**Provided information:**

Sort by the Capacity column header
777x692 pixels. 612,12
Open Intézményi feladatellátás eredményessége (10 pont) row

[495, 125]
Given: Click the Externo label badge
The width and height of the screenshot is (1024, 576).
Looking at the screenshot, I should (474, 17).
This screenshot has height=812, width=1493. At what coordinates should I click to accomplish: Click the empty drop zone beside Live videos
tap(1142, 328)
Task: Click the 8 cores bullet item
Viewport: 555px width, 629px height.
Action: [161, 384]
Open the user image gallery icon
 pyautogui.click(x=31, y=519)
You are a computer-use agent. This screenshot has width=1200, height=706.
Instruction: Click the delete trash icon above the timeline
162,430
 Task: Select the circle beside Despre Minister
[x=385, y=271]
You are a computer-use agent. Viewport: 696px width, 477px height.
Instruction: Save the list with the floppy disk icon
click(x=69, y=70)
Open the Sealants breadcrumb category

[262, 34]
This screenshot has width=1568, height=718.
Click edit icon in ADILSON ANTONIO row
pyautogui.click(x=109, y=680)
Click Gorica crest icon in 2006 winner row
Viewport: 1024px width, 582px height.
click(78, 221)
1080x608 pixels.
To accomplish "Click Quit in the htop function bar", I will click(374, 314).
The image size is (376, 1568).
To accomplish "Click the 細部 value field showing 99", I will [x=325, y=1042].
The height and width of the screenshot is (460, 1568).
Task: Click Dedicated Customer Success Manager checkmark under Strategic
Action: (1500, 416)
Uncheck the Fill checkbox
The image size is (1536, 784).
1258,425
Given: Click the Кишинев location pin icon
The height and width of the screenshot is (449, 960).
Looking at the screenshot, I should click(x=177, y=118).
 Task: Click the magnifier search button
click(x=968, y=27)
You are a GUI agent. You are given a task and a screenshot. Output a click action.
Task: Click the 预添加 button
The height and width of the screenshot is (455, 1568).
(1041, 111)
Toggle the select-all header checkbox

**Task to complete:**
Reproduce the items above word for word, from the start through the line containing "will click(374, 314).", with both ends included.

**Answer for the task:**
Sort by the Capacity column header
777x692 pixels. 612,12
Open Intézményi feladatellátás eredményessége (10 pont) row

[495, 125]
Given: Click the Externo label badge
The width and height of the screenshot is (1024, 576).
Looking at the screenshot, I should (474, 17).
This screenshot has height=812, width=1493. At what coordinates should I click to accomplish: Click the empty drop zone beside Live videos
tap(1142, 328)
Task: Click the 8 cores bullet item
Viewport: 555px width, 629px height.
Action: [161, 384]
Open the user image gallery icon
 pyautogui.click(x=31, y=519)
You are a computer-use agent. This screenshot has width=1200, height=706.
Instruction: Click the delete trash icon above the timeline
162,430
 Task: Select the circle beside Despre Minister
[x=385, y=271]
You are a computer-use agent. Viewport: 696px width, 477px height.
Instruction: Save the list with the floppy disk icon
click(x=69, y=70)
Open the Sealants breadcrumb category

[262, 34]
This screenshot has width=1568, height=718.
Click edit icon in ADILSON ANTONIO row
pyautogui.click(x=109, y=680)
Click Gorica crest icon in 2006 winner row
Viewport: 1024px width, 582px height.
click(78, 221)
1080x608 pixels.
To accomplish "Click Quit in the htop function bar", I will click(374, 314).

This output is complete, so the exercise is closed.